Last week I wrote about how much of my hard work when I toiled away for a large advertising agency (definitely NOT sustainability-minded) ended up contributing to the problems facing humanity. It didn’t get me much further ahead financially, either.

When I think about sustainability, I’ve come to the conclusion it needs to be something that’s holistic and inclusive of both my life AND my career, livelihood, or, if you must, “job.” It doesn’t make much sustainability sense to have an energy efficient home, drive a Prius and eat vegetarian when many of us — like I once did — trudge off to an office building powered by a coal-fired power plant, help a company sell products or services that were likely to destroy the planet or exploit people, and drink free coffee that was neither organic nor Fair Trade certified.

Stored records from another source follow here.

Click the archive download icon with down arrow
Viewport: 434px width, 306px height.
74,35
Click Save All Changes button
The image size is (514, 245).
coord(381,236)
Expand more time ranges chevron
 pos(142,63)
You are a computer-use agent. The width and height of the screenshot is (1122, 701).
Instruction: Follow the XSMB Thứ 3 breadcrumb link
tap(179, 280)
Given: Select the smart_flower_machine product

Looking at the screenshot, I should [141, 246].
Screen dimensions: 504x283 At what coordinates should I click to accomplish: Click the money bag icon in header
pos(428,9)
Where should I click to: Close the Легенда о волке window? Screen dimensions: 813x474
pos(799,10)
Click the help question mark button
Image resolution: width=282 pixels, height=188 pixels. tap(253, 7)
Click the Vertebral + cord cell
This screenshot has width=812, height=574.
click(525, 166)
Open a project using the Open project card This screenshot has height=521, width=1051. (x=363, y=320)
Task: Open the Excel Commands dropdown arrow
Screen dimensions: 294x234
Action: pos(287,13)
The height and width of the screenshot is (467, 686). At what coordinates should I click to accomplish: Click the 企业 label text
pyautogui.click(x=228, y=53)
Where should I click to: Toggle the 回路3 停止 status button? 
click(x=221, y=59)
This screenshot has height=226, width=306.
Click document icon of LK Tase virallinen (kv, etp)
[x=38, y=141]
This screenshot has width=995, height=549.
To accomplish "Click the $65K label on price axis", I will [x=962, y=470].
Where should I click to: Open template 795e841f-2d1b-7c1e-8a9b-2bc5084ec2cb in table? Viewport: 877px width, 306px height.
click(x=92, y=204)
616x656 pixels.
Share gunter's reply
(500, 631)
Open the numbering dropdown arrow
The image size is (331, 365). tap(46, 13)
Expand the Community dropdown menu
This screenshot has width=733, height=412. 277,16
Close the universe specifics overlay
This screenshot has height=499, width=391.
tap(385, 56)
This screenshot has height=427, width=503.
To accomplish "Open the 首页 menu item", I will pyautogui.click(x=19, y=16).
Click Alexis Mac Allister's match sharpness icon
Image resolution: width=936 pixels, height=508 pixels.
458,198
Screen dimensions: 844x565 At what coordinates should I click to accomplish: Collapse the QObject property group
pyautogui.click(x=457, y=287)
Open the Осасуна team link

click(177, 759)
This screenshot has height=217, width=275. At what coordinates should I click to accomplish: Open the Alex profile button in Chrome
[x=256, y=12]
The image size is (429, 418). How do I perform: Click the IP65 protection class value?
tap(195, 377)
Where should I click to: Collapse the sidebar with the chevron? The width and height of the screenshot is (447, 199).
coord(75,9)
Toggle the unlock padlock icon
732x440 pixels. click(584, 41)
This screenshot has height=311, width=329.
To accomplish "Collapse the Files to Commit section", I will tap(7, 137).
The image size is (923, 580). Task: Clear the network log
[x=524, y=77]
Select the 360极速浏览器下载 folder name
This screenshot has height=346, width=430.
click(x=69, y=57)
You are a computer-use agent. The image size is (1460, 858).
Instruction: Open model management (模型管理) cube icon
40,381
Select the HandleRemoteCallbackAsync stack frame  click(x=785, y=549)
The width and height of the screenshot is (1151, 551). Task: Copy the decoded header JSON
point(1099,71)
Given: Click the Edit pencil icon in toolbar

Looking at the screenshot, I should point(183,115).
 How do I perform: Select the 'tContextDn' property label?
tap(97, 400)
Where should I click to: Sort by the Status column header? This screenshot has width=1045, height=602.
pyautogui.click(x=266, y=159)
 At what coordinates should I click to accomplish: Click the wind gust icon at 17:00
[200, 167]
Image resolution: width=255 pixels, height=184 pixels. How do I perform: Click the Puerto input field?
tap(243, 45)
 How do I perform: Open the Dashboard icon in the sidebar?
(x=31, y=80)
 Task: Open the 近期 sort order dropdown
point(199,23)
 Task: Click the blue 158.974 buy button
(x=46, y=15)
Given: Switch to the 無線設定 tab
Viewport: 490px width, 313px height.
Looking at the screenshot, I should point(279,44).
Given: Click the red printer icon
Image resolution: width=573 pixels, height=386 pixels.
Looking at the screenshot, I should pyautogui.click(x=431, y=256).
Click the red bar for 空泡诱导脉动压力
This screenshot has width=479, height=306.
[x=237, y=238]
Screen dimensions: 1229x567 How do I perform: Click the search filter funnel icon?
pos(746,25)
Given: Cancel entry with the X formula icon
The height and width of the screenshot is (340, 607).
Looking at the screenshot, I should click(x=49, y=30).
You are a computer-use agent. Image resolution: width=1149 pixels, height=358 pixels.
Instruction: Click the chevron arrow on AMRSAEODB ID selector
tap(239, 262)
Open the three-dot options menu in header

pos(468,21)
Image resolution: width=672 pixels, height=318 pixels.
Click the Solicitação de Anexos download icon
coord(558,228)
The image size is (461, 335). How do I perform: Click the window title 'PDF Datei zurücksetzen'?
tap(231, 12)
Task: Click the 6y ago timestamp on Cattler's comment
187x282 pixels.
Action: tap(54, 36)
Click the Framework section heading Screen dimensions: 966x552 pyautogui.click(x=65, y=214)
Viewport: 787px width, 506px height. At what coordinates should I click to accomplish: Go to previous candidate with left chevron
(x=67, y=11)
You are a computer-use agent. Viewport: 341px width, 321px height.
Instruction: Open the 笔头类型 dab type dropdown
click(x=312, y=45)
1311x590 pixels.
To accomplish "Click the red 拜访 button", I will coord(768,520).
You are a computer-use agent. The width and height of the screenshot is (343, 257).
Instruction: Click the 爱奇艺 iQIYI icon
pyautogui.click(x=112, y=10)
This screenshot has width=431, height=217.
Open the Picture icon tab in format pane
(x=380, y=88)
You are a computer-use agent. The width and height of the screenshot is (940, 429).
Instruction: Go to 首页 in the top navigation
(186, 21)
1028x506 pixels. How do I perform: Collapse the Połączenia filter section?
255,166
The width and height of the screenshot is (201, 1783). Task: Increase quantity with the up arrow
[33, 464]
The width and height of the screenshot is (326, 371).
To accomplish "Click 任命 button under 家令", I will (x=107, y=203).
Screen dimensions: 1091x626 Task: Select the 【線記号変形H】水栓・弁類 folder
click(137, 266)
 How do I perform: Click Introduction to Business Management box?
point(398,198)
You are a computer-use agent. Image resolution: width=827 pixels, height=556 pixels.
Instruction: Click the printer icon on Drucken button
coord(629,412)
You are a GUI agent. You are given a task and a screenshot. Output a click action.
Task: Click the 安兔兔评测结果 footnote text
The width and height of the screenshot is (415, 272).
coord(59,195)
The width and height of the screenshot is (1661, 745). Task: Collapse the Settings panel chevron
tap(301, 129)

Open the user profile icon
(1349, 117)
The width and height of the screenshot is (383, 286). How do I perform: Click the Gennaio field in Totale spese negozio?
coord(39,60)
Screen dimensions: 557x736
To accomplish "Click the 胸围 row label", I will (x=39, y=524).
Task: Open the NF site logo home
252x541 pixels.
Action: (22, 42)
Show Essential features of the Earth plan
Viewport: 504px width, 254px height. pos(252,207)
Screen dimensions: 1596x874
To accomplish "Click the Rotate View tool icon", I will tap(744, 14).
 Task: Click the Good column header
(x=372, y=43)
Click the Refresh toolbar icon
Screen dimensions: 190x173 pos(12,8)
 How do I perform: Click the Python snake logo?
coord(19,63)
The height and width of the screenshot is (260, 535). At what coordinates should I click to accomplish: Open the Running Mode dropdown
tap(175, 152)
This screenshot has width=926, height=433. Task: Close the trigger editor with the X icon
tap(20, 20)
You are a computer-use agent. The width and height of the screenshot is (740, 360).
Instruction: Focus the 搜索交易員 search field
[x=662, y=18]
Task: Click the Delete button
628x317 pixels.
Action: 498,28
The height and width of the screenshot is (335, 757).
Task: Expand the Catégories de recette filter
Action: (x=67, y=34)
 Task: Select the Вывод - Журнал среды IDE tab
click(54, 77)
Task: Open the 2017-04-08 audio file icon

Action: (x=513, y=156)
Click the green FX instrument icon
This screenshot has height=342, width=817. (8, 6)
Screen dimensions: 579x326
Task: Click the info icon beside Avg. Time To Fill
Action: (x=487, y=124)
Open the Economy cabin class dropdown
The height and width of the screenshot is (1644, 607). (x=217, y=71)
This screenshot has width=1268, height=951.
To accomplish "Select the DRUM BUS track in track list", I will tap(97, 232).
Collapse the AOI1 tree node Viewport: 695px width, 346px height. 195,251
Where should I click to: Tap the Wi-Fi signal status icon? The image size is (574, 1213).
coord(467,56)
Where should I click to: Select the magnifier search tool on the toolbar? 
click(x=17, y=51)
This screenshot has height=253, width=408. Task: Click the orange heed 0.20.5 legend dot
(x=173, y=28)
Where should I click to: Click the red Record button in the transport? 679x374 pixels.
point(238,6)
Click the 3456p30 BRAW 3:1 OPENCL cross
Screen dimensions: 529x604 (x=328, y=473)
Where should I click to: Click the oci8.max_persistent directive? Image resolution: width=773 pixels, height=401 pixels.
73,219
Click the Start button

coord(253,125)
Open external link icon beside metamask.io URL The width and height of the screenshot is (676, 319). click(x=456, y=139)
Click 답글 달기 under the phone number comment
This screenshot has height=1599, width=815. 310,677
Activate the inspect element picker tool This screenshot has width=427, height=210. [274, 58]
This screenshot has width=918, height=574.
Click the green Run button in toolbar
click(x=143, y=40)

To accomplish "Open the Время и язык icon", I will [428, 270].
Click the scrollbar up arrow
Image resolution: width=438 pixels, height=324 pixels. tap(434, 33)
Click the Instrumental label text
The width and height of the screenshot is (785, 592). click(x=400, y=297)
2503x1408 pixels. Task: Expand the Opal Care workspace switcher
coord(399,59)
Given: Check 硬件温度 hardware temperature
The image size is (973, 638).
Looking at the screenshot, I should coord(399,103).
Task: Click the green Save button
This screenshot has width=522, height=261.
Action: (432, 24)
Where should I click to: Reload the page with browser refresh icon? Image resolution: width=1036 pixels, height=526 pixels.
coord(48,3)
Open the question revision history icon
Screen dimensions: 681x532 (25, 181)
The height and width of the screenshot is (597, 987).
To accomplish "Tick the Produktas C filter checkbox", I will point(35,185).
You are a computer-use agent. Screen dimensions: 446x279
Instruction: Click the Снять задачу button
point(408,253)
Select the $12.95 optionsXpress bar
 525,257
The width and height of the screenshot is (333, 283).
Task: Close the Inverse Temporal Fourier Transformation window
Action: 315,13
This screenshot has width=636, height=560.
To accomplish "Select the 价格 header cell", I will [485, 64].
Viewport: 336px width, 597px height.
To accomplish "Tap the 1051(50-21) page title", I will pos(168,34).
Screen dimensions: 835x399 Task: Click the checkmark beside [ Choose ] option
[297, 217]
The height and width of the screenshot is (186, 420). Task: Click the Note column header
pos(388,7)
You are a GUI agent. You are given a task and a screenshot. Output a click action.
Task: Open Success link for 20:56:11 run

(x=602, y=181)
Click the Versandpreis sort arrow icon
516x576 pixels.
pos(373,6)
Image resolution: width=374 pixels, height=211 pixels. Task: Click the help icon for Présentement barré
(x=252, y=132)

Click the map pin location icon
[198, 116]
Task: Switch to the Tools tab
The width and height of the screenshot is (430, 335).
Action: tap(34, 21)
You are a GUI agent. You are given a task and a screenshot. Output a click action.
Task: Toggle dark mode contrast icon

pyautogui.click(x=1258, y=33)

All this to “pay the bills.”

The following chart from our book ECOpreneuring is my wife and my stab at contrasting the mainstream approach of being an employee in a typical company versus the owner of an ecopreneurial “green business”, ideally family scaled and locally-based. After more than a decade of interviews and meetings with ecopreneurs across the U.S., it became increasingly clear that truly sustainable enterprises provide far more than financial renumeration for its owners. These ecopreneurial businesses had owners who blended a sustainable lifestyle and workstyle, often enhancing the environment, their communities and their own quality of life by how they operated their green business.

What’s most striking from the above simplistic comparison is how the company approach seems rather disconnected from both the planet and the well-being of people as a whole. No wonder numerous studies keep finding that many employees are cynical, detached, unhappy, apathetic, and, some, downright angry.

What other aspects of an ecopreneurial life have you discovered that reveal the shortcomings of the highly touted company career in a global free market economy? In reality, there are far more ecopreneurs making the world a better place.